#### Data in this exercise:
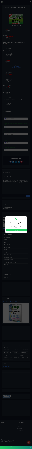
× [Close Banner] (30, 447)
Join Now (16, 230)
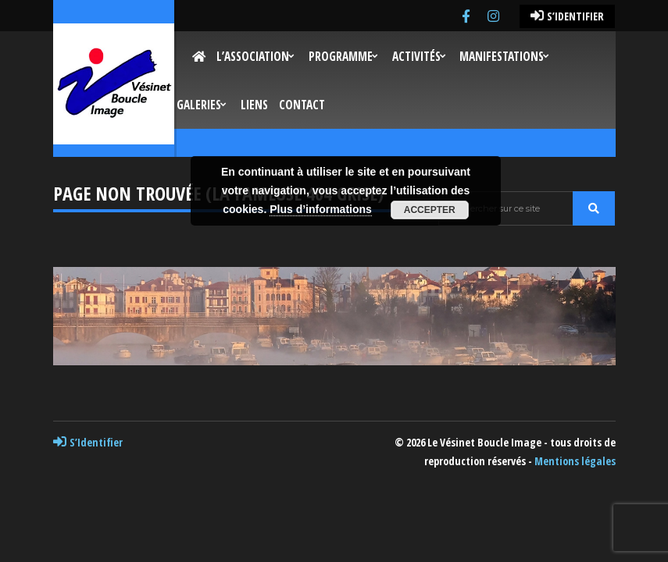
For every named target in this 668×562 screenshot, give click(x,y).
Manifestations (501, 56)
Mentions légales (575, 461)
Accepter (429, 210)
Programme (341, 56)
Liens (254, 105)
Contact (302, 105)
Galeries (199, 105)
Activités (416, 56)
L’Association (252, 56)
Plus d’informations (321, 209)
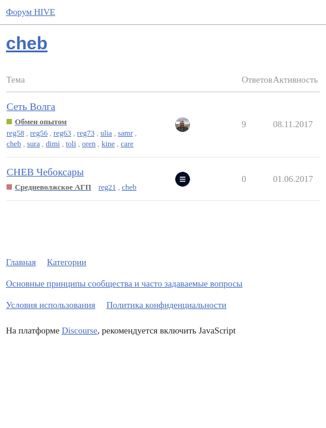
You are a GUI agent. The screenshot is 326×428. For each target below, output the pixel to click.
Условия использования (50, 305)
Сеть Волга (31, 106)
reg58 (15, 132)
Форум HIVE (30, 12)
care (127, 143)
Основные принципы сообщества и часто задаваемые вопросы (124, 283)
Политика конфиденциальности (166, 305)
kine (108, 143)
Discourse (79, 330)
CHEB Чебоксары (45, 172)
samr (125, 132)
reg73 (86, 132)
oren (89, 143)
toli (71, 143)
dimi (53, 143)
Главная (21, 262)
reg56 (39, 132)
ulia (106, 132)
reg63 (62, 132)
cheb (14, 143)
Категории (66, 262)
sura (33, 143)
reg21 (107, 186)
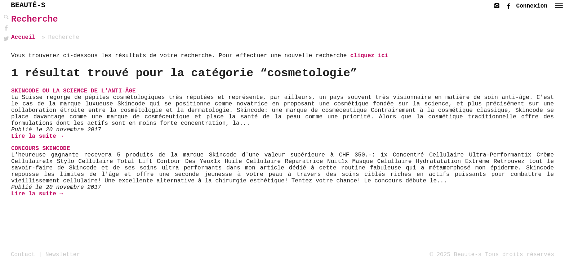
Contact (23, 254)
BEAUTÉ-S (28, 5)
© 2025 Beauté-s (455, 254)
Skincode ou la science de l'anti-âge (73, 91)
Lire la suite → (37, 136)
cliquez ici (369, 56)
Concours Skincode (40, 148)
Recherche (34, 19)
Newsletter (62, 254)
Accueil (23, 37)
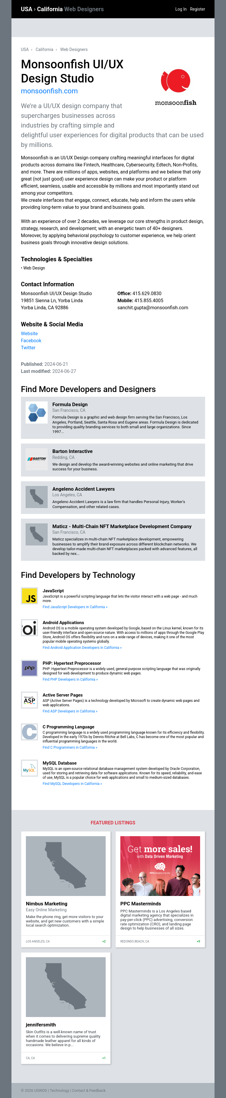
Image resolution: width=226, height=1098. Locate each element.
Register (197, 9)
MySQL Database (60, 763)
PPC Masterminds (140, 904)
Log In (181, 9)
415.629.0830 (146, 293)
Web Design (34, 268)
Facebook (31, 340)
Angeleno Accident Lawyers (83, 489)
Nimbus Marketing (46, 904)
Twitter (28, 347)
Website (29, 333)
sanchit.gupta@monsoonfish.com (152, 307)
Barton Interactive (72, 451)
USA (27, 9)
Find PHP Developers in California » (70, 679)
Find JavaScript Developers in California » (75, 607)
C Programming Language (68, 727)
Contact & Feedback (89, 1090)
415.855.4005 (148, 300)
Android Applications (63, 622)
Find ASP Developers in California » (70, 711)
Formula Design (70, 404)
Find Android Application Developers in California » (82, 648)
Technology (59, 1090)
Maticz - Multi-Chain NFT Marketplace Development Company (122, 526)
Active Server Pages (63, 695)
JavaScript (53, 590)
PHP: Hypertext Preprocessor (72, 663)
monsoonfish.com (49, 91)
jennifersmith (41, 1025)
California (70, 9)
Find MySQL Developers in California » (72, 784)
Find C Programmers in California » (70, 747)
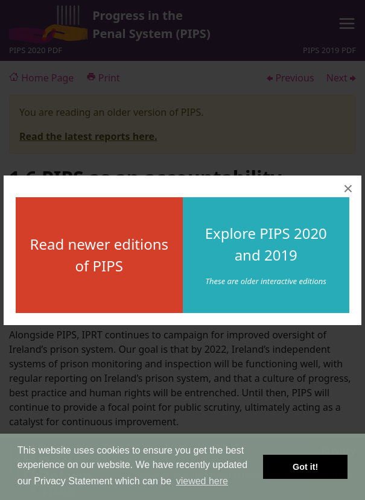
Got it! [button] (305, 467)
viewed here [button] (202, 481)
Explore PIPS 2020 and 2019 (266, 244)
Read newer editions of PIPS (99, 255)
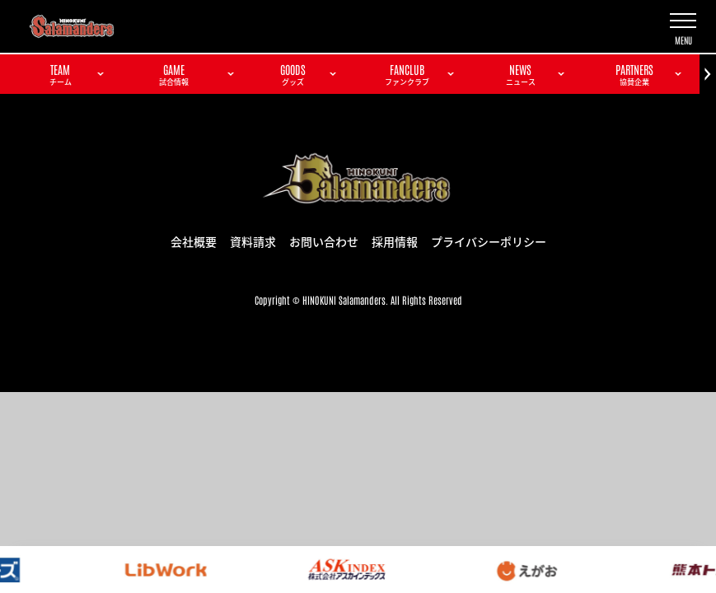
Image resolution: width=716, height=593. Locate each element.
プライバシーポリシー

#### Work to be completed:
Rewrite the rows from the start of the rows through the line with "reg73 (86, 132)", both ends included and requests kept, shifting every coordinate in the answers by adding 121 to each number. Leave the pictures out.

#### Finished exercise:
× [Close Banner] (151, 568)
Join Now (137, 351)
For every named target in this 668×562 screenshot, give click(x,y).
Manifestations (622, 177)
Mentions légales (696, 582)
Accepter (550, 331)
Programme (462, 177)
Liens (375, 226)
Contact (423, 226)
Galeries (320, 226)
Activités (537, 177)
L’Association (373, 177)
Plus d’informations (442, 330)
You are a GUI agent. The screenshot is 326×428. For each target below, output the pixel to click.
Условия использования (171, 426)
Сеть Волга (152, 227)
reg58 (136, 253)
Форум HIVE (151, 133)
care (248, 264)
Основные принципы сообщества и часто задаваемые вопросы (245, 404)
Политика конфиденциальности (287, 426)
kine (229, 264)
Discourse (200, 451)
CHEB Чебоксары (166, 293)
samr (246, 253)
reg73 (207, 253)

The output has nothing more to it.